Kinja'd!!! matt miller > BoxerFanatic, troublesome iconoclast.
01/21/2015 at 14:11

Kinja'd!!!0

there is no such thing as a narrow body GTS — all GTS models have a big butt, even the RWD models. also, i wouldn't spec this color blue for free, but that's just, like, my opinion, man.


Kinja'd!!! BoxerFanatic, troublesome iconoclast. > matt miller
01/21/2015 at 14:18

Kinja'd!!!0

I stand corrected, I didn't realize that a RWD GTS was a wide-body car.

And I prefer more sophisticated blues like Cobalt and Aqua, compared to Mexico blue, 997 Speedster, and this 'Club Blau', myself.

I am just glad that Porsche hasn't gotten too arrogant for it's own customers, and offers them options, and special editions if they want them.

There are car companies that sell cars for much less money that still think that they are infallible, and their customers are chattel, and it is the manufacturer's narrow vision, or go pound sand.

It somewhat irks me that Porsche's variety and customization options gain ire from the commentariat about offering too much choice and customization, as if there is such a thing, short of losing lots of money and going out of business. Porsche is making bank on offering variation to their customers.


Kinja'd!!! matt miller > BoxerFanatic, troublesome iconoclast.
01/21/2015 at 14:35

Kinja'd!!!0

agreed fully. as long as we're not talking about the cayenne or the panamera. i like the 50th anniv. a LOT. the sport classic too. too bad porsche does NOT offer a 991 GT3 with a stick.


Kinja'd!!! BoxerFanatic, troublesome iconoclast. > matt miller
01/21/2015 at 15:34

Kinja'd!!!0

I do wish they would offer that variety, but I can somewhat understand that GT3 is a race homologation car, and whether street or track, it is about lap times... and the PDK is faster, and a gated shifter with 7 slots might be a bit much to divert attention from the activity on hand.

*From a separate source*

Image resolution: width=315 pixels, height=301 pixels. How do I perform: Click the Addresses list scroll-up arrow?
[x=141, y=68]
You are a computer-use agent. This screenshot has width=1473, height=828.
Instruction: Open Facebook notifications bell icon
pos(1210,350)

I am less upset about a track car being limited to a dual-clutch gearbox (it isn't a torque-converter automatic, at least, like Tiptronic was.) I would be much more upset if nice road cars that are for the enjoyment of driving, not outright racing stats, lost their manual gearbox options.

As much as I hate to say it, a manual gearbox is becoming more of an enthusiast 'lifestyle' feature on a road car, rather than a true performance advantage that it once was.

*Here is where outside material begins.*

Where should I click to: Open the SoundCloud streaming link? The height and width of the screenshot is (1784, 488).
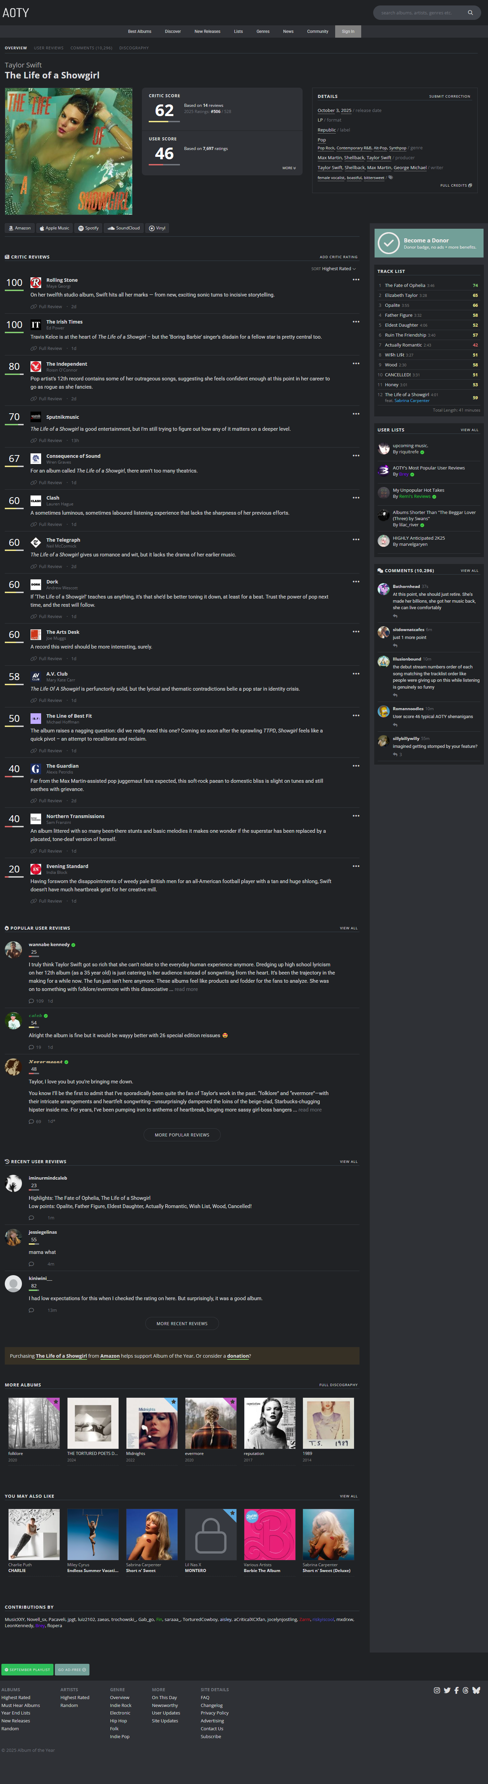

Automated-clutch gearboxes are similarly physically friction-engaged by a clutch, not a fluid connection like a torque converter, and they shift gears faster than a human can, they can be computer optimized, more consistent with no missed shifts due to a momentary mistake by hand, losing precious time on a lap to correct the mistake, or avoid upsetting the car mid-corner, they can throttle match more quickly and easily, and can still be semi-manually activated more quickly than shifting a stick, without removing hands from the steering wheel, with just the click of a paddle.

There is a reason that those gearboxes came to production cars from F1 sorts of technology development. It is acceptable to me that the GT3 is sticking to the fastest possible option without offering the variance in the build process to put a mechanical shifter and an alternate gearbox in the car. The production expense and R&D cost is better spent making the car lighter or faster otherwise for the same overall cost, because GT3 is a solely focused race car, some of which happen to be road-legal. A composite roof skin, or other R&D seems better than doing double the driveline testing on a manual gearbox for the GT3's output.

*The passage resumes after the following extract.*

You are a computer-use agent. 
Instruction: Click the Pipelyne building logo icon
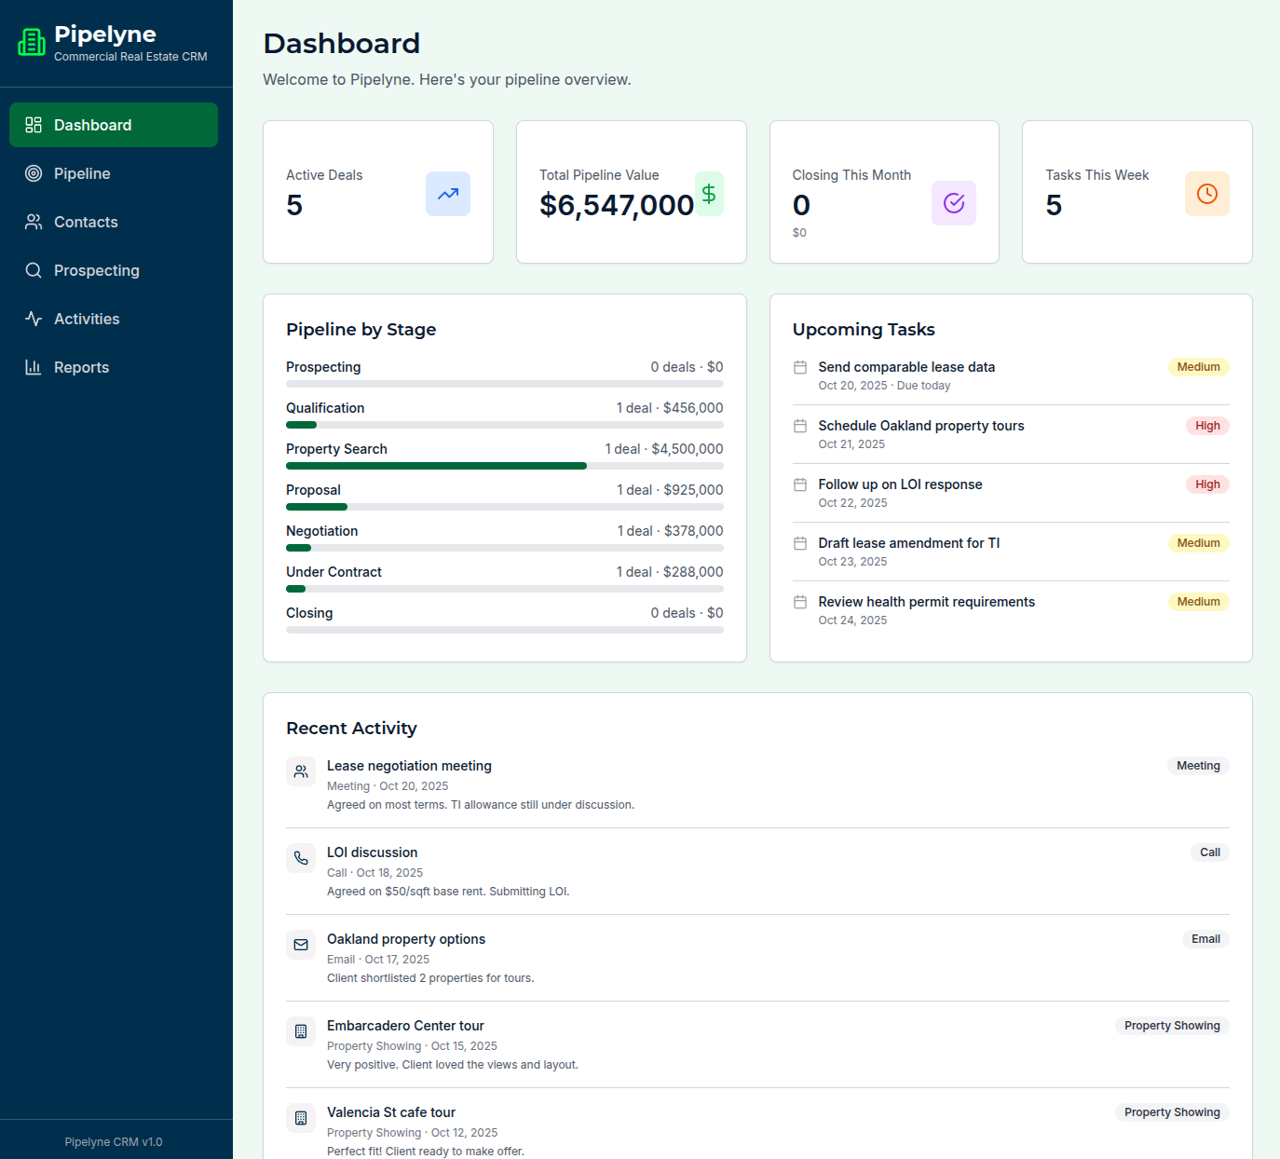pyautogui.click(x=32, y=43)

Stick shifts are still very fun to drive, and that is their remaining appeal... being *fun*, rather than still claiming to be the fastest option.

I would be much more upset at the perfectly balanced, road-oriented 981 Boxster or Cayman sports cars losing their manual gearboxes. A pure-driving mid-engined, RWD road sports car like that is all about fun, and a manual gearbox still very much has a place there, more than a Grand Touring road car like 911s are starting to really become, with the convenience of automated shifting on long trips or commuting, with manual paddle shifting when you want it, or a race car's outright lap time performance that might slightly favor PDK.

I am glad there appears to be a GT4-oriented Cayman on the way... although it probably won't meet Carrera S/GTS's 4oo+ naturally aspirated horsepower, let alone GT3's even higher output.